Being responsible comes easier for some than others. For Gilbert senior Madison Cadden, responsibility is essential for her everyday life.
Cadden is the oldest of six girls in her family. She has taken the role of helping out her sisters while also juggling school, volleyball and friends.
“As a person, [she] is one of the nicest, sweet, kind people I have met in my life,” said Hope Ruiz, one of Cadden’s closest friends. “She is always there for you.”
Volleyball has been part of Cadden’s life since fourth grade after hearing her mother playing at a young age. She guided her into the sport.
“She was my school coach for fifth and sixth grade,” Cadden said. “And she was my YMCA coach in fourth grade as well. She’s the one who helped me get the basics down.”
Cadden has played for two club teams, East Valley Juniors (EVJ) for two years and Spiral for four years, returning for her fifth.
She has played every position on the court but has found her best to be an outside hitter.
In 2018, she transferred from Mesquite to Gilbert, where she has been a key player for the Tigers, racking up 337 kills, 92 digs, 14 aces and 28 blocks.
Her play earned her a spot on the All-Region First Team, along with former graduate Elizabeth Toiaivao and senior Lyndsee Baxter. This year, Cadden has been named captain for the Tigers.
“You always trust her,” senior Morgan Sanner said. “You’ll know she will get the ball and she will be right there to pick you back up if you are struggling. She is very reliable.”

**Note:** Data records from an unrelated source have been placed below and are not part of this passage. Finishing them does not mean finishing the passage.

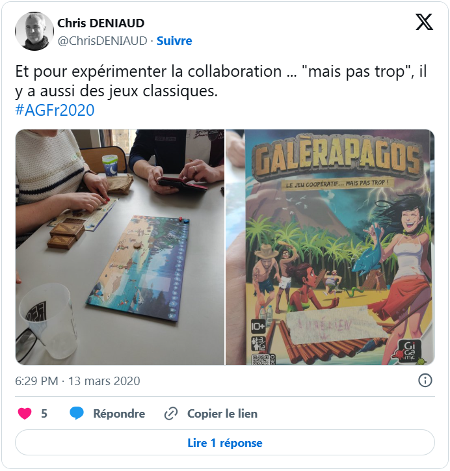Screen dimensions: 450x471
Task: Click the like count 5
Action: 44,414
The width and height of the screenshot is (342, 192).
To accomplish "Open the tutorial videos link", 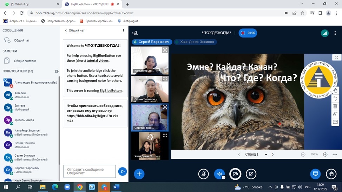I will pos(98,61).
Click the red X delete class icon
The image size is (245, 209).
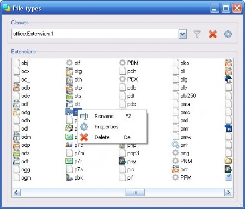pos(212,34)
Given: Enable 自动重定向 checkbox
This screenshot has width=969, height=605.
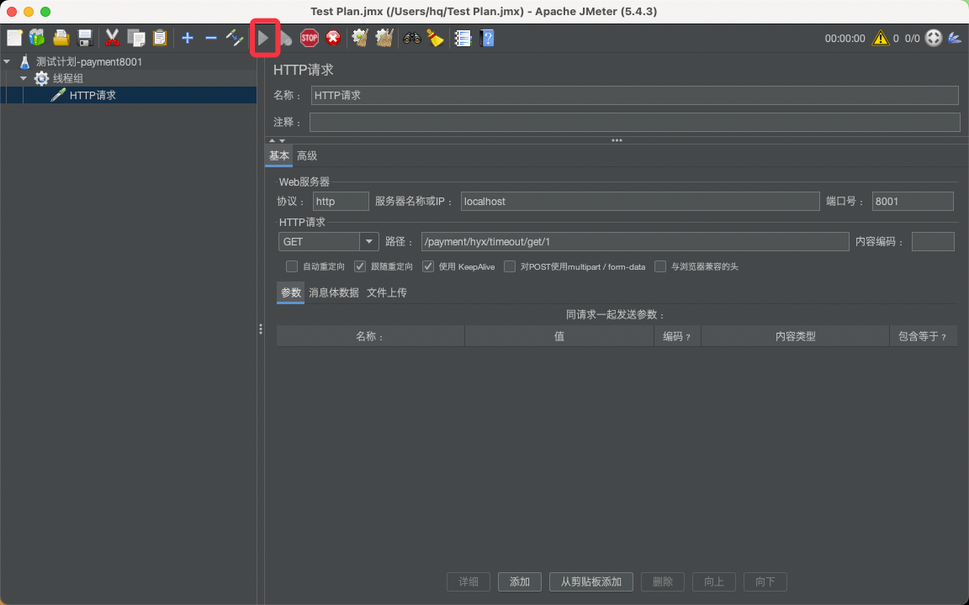Looking at the screenshot, I should [292, 266].
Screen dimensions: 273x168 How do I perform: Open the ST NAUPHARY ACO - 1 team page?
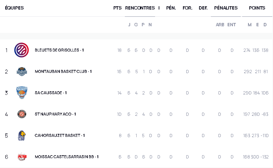[x=55, y=114]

Despite the dedication to volleyball and her family, school takes up the majority of her day.
On a typical weekday, she attends the East Valley Institute of Technology in the morning for her aesthetics classes before attending her regular classes at Gilbert in the afternoon.

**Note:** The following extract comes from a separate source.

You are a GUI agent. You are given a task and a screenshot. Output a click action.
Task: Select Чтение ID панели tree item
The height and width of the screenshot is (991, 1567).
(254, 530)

Cadden has been a golden scholar since junior high, receiving straight As and achieving a 4.0 GPA. She has also been a part of the National Honors Society for five years.
For any athlete, injuries are inevitable, and it could come their way at any moment in their career and an injury can be one of their toughest times in their career.
Over the summer, Cadden suffered a difficult injury fracturing the head of her fibula, which required surgery in May.
“With diving, I was struggling because my foot wouldn’t be able to bend that way,” Cadden said. “I knew what I have to do, I knew what I could do and when I went to go for it, it was a struggle for me.”
According to her parents, Cadden has been a fighter on and off the court and she will take anything she learns and will apply it to her everyday life.
They admire the dedication she has in fighting for what she wants. With the injury taking a toll on her career, she fought her way through physical therapy and returned to the court earlier than what the doctors expected.
Following graduation, Cadden is looking to continue her career at South Mountain Community College to become a nurse practitioner.
“I wouldn’t really expect it [senior year] to come this fast,” Cadden said. “Especially knowing that now that I will be playing my last high school game here in a few weeks it’s pretty crazy me.”